### TRECHO

3. POSIÇÃO DO SUPREMO TRIBUNAL FEDERAL E A LEI DE ANISTIA

O Supremo Tribunal Federal (STF) no julgamento do RE 466.343 entendeu, por maioria de votos, que os Tratados de Direitos Humanos são superiores a legislação infraconstitucional, podendo ter dois níveis hierárquicos a depender do rito de incorporação dos tratados: a) hierarquia supralegal para aqueles incorporados pelo rito ordinário e b) hierarquia constitucional para aqueles que observarem o procedimento especial estabelecido no § 3º do Art. 5º da Constituição Federal de 1988. Segundo Piovesan, independentemente da forma de incorporação do tratado de direitos humanos, realizando-se uma interpretação sistemática e teleológica da Constituição, os mesmos possuem natureza de norma constitucional (PIOVESAN, 2013).

Através do posicionamento do STF, percebe-se que ele garante uma superioridade dos Tratados de Direitos Humanos, frente as normas infraconstitucionais, seja através da hierarquia supralegal ou através da hierarquia constitucional.

A Emenda Constitucional de nº 45 de 30 de dezembro de 2004 trouxe uma revisão na posição do Supremo Tribunal Federal sobre Tratados e Convenções Internacionais de Direitos Humanos. Antes desta norma alguns julgadores do Supremo Tribunal Federal viam os Tratados e Convenções de Direitos Humanos como equivalentes à lei ordinária federal, ou seja, como normas colocadas hierarquicamente em patamar inferior à Constituição Federal de 1988.

A visão do Supremo Tribunal Federal era que os Tratados ou Convenções Internacionais, uma vez regularmente incorporados ao direito interno, seriam situados, no sistema jurídico brasileiro, nos mesmos planos de validade, de eficácia e de autoridade em que se posicionam as leis ordinárias, havendo, em consequência, entre estas e os atos de direito internacional público, mera relação de paridade normativa (BEZERRA, 2016, p. 9).

Com o advento da Emenda Constitucional de nº 45 de 30 de dezembro de 2004, especialmente pelas mudanças inseridas ao artigo 5º, da Constituição Federal de 1988, mormente a inserção do novel parágrafo 3º, o Supremo Tribunal Federal teve que fazer uma releitura de suas decisões, visando atualizá-las para adequá-las à nova normativa constitucional (Ibidem, p. 10).

######
### DADOS REGISTRADOS

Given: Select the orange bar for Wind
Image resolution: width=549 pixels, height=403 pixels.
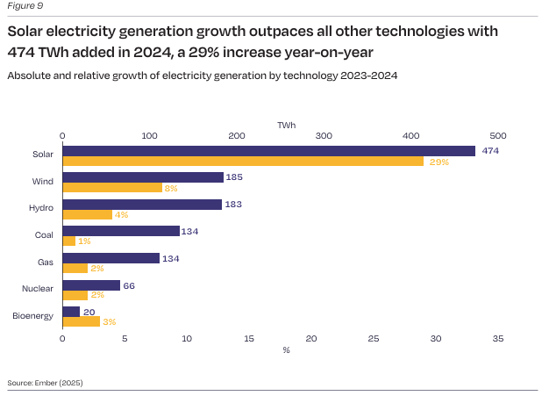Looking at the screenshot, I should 112,188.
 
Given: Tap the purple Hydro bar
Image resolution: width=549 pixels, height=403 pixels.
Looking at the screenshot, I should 142,205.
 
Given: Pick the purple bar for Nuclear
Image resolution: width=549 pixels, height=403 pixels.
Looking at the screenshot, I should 91,285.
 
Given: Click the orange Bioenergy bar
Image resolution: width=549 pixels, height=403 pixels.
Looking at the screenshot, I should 81,322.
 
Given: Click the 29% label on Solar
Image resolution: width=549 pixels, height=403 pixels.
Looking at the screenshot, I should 438,162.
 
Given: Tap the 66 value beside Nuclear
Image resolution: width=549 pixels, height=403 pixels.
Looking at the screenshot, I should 129,285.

######

## INSTRUÇÕES DO EXERCÍCIO
1. De acordo com o trecho sobre o STF e os tratados de direitos humanos, em que julgamento o STF entendeu que esses tratados são superiores à legislação infraconstitucional?
2. As afirmações a seguir estão de acordo com o trecho sobre o STF e os tratados de direitos humanos? Responda sim ou não a cada uma e cite as palavras do trecho que decidem a questão. (a) A Emenda Constitucional nº 45 é de 30 de dezembro de 2004. (b) Os tratados incorporados pelo rito ordinário têm hierarquia constitucional. (c) O STF decidiu por unanimidade no RE 466.343.
3. Retome o trecho sobre o STF e os tratados de direitos humanos a partir do ponto em que ele termina.
As linhas registradas são um material independente do trecho.

## RESULTADOS POR TAREFA
1. No julgamento do RE 466.343.

2.
(a) Sim: "A Emenda Constitucional de nº 45 de 30 de dezembro de 2004".
(b) Não: "a) hierarquia supralegal para aqueles incorporados pelo rito ordinário".
(c) Não: "por maioria de votos".

3.
No entanto, a forma como o texto do parágrafo 3º, do artigo 5º, da Constituição Federal de 1988 foi redigido trouxe divergências de interpretação. As principais críticas à reforma constitucional nesse particular derivam do entendimento de que o legislador reformista não teria levado em consideração a doutrina e a jurisprudência internacionais já consolidadas no sentido de equiparar as normas dos Tratados e Convenções Internacionais sobre direitos humanos com as normas constitucionais (Ibidem, p. 10).

Segundo Valério de Oliveira Mazzuolli, todos os Tratados e Convenções Internacionais de direitos humanos, desde que ratificados e em vigor no Brasil, independentemente do quorum de sua aprovação, têm nível de normas constitucionais, à luz do parágrafo 2º, do artigo 5º, da Constituição Federal de 19883. Já os Tratados e Convenções Internacionais que não versem sobre direitos humanos possuem status de “supralegalidade”, ou seja, são colocados acima das leis e abaixo da Constituição Federal de 1988 (MAZZUOLLI, 2013, p. 235).

Flávia Piovesan afirma que os tratados e convenções ratificados antes da EC 45/2004 são materialmente constitucionais por força do art. 5º, § 2º, no entanto, só serão formalmente constitucionais se passarem pelo rito do § 3º do art. 5º. Assim, se inseridos no ordenamento jurídico com status de norma constitucional deverá o legislador, no momento de criação das leis infraconstitucionais, observar a compatibilidade com o conteúdo desses tratados (PIOVESAN, 2013, p.145).

Em outras palavras, os tratados internacionais incorporados ao direito brasileiro passam a ter eficácia paralisante (para além de derrogatória) das demais espécies normativas domésticas, cabendo ao juiz coordenar essas fontes (internacionais e internas) e escutar o que elas dizem. (JAYME, 1995, p. 259)

Mas, também, pode ainda existir o controle de convencionalidade concentrado no Supremo Tribunal Federal na hipótese dos tratados de direitos humanos (e somente destes) aprovados pelo rito do art. 5o, § 3o, da Constituição (MENDES, 2005, p. 239).

Alçados ao patamar constitucional, com equivalência de Emenda Constitucional, por questão de lógica deve também garantir-lhes os meios que garante a qualquer norma constitucional ou Emenda de se protegerem contra investidas não autorizadas do direito infraconstitucional (MAZZUOLLI, 2015, p. 235).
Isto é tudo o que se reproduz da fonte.